When the idea was initially being explored a number of years ago, FAA planners saw a use for automatic dependent surveillance-broadcast (ADS-B) only in Alaska, where the technology would allow aircraft operating beyond the reach of radar to develop their own position data using onboard GPS equipment, and then transmit that data to others in the region through either a microwave satellite uplink and downlink or ground-based VHF network.

Now that the agency is starting to view ADS-B as among the most important technological advances under development, it is busily devising the standards that would bring the surveillance concept to aircraft operating in the lower 48 states. The question for business jet operators is how the introduction of ADS-B will help them–and possibly hurt them.

Nobody yet knows when ADS-B will be implemented or what form the requirements will eventually take, but most experts in the field seem to agree that the idea will be adopted throughout much of the world in the next decade. The basic concept behind ADS-B traces its roots back to at least the 1970s and evolved from several key technologies in the 1980s and 1990s.

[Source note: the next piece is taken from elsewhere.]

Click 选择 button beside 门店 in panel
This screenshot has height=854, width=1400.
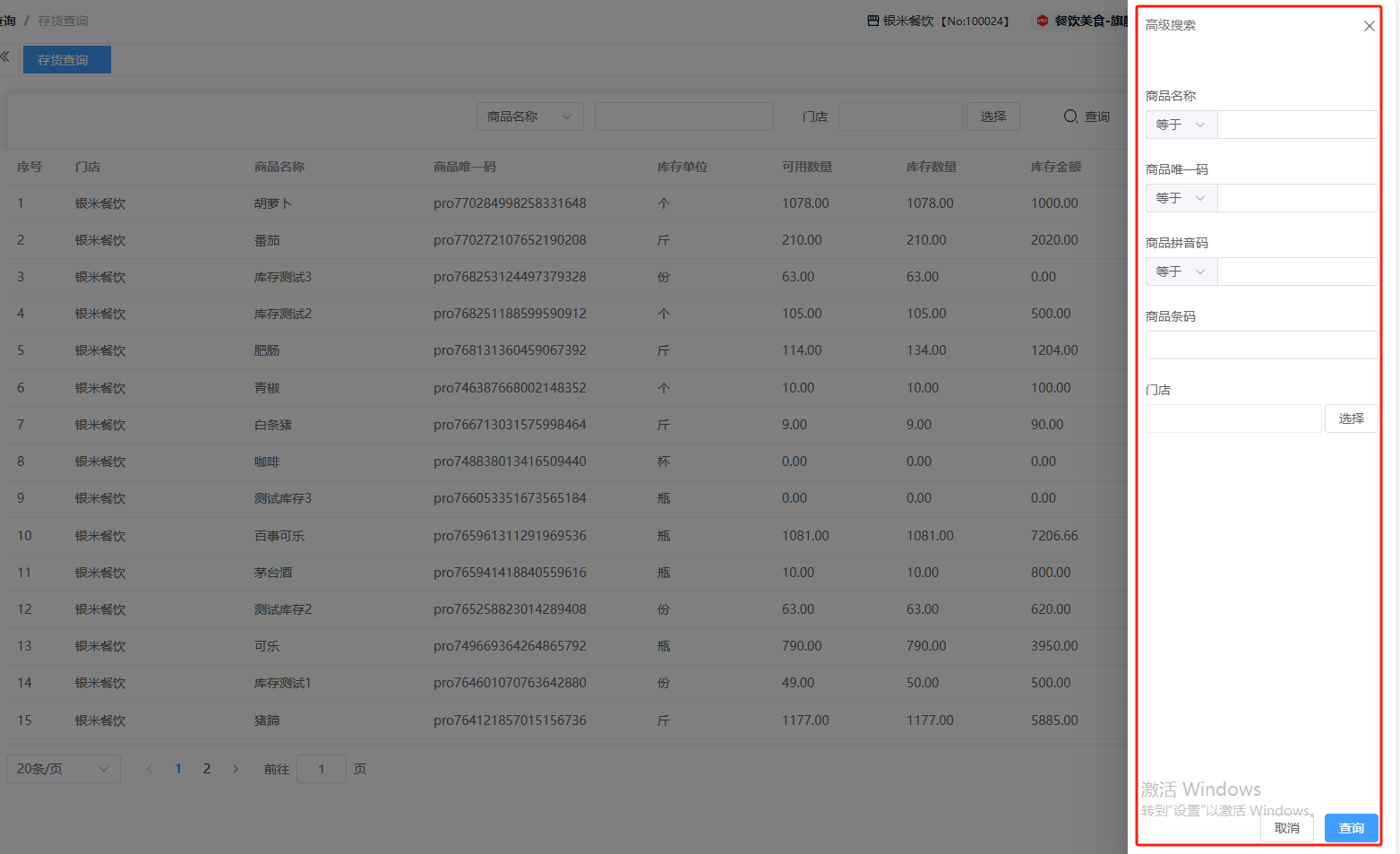pyautogui.click(x=1351, y=418)
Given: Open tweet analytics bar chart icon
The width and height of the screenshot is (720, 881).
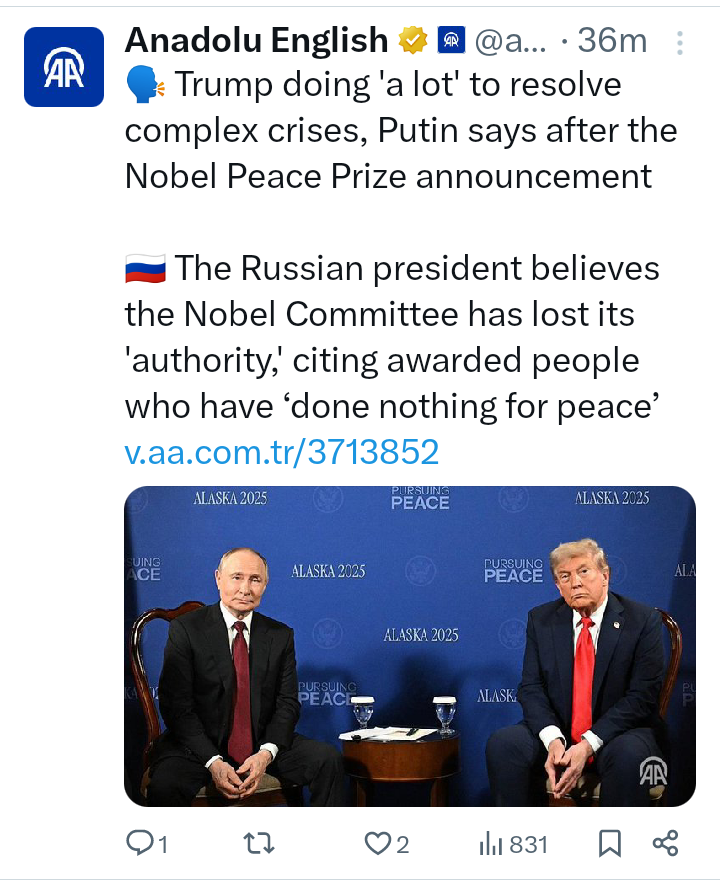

The first of these, developed in Sweden, was VHF Datalink Mode 4, a concept for both surveillance and communications capability still under review in Europe.

Researchers later began to take a serious look at 1090-MHz extended squitter, an outgrowth of mode-S radar standards and technology. In the early 1990s the FAA and Mitre Corp. explored technology that would make possible the so-called universal access transceiver (UAT), a two-way digital datalink developed from the ground up solely for the emerging surveillance concept. The FAA eventually decided that ADS-B would use the 1090-MHz extended squitter (1090ES) surveillance link for air carrier and private/commercial operators of high-performance aircraft, and the UAT surveillance link for the typical general aviation user.

The FAA’s link selection jibes with a joint strategy being coordinated with Eurocontrol for implementing ADS-B-enabled applications, the goal being a high degree of interoperability between systems fielded on both sides of the Atlantic. It also meets a request from the RTCA Free Flight Steering Committee to evaluate operational enhancements supported by ADS-B.

ADS-B is considered a cornerstone of Free Flight because it provides applications that let pilots and controllers view a common picture of airspace and traffic. The airborne systems transmit an aircraft’s identity, position, velocity and intent to other aircraft and to ATC systems on the ground, thereby providing situational awareness to pilots of all appropriately equipped aircraft.

How will ADS-B benefit the typical crew of a corporate jet or turboprop? From a safety standpoint, the technology will improve situational awareness by acting as an extension to TCAS. Instead of just seeing targets on a cockpit display, now the pilots would have additional information about each to give them a clearer tactical picture of traffic. ADS-B will also be useful on the ground at busy airports. It is the FAA’s hope that ground vehicles can be equipped with ADS-B transceivers so that they too would appear on the cockpit display.

The FAA also thinks that ADS-B will facilitate the introduction of closely spaced parallel approaches and so-called enhanced visual approaches (not to be confused with enhanced vision systems), as well as allow reduced spacing on final approach and reduced spacing en route.

Eventually, some within the FAA believe that ADS-B technology will allow for VMC-like operations in IMC conditions, where pilots would use their ADS-B displays in the cockpit to see and avoid other aircraft just as they do now by looking out the window when flying VFR.

The FAA is currently concentrating on deploying ADS-B in select areas, such as Alaska for the Capstone program and in the Gulf of Mexico for offshore helicopter operators. By 2007 the agency hopes to begin rolling out the nationwide ground infrastructure to support the technology. In the beginning, airlines will most likely use ADS-B on some high-density routes, while GA users will begin equipping with low-cost TIS-B (traffic information service-broadcast) avionics.

Because the airlines and business aviation will equip with 1090ES and GA users will install UAT avionics, interoperability between the links is an important concern. Further studies will determine how the two systems can safely coexist, and if long-range air-to-air applications that cannot be satisfied by 1090ES alone might be supplemented by UAT.

Now for the bad news. If this all sounds eerily similar to recent FAA requirements for RVSM, TAWS, ELTs and so forth, it is with good reason. ADS-B will likely be another in a long list of mandated technologies intended to transform aviation from its present state to the far-reaching Free Flight ideal. The obvious concern for business aircraft operators is the equipage cost of the expected ADS-B mandate.

According to FAA officials, the airlines would need to equip with 1090ES avionics by a certain date, while typical GA operators would have the option of installing UAT gear. In the long term, the FAA thinks that between 40 and 70 percent of GA aircraft will opt for UAT avionics. Business aircraft, meanwhile, will be required to carry 1090ES equipment, but because this unique segment flies at high altitudes with the airlines and also into non-radar fields where GA aircraft are based, the FAA will suggest, or possibly even mandate, that business aircraft carry both 1090ES and UAT avionics.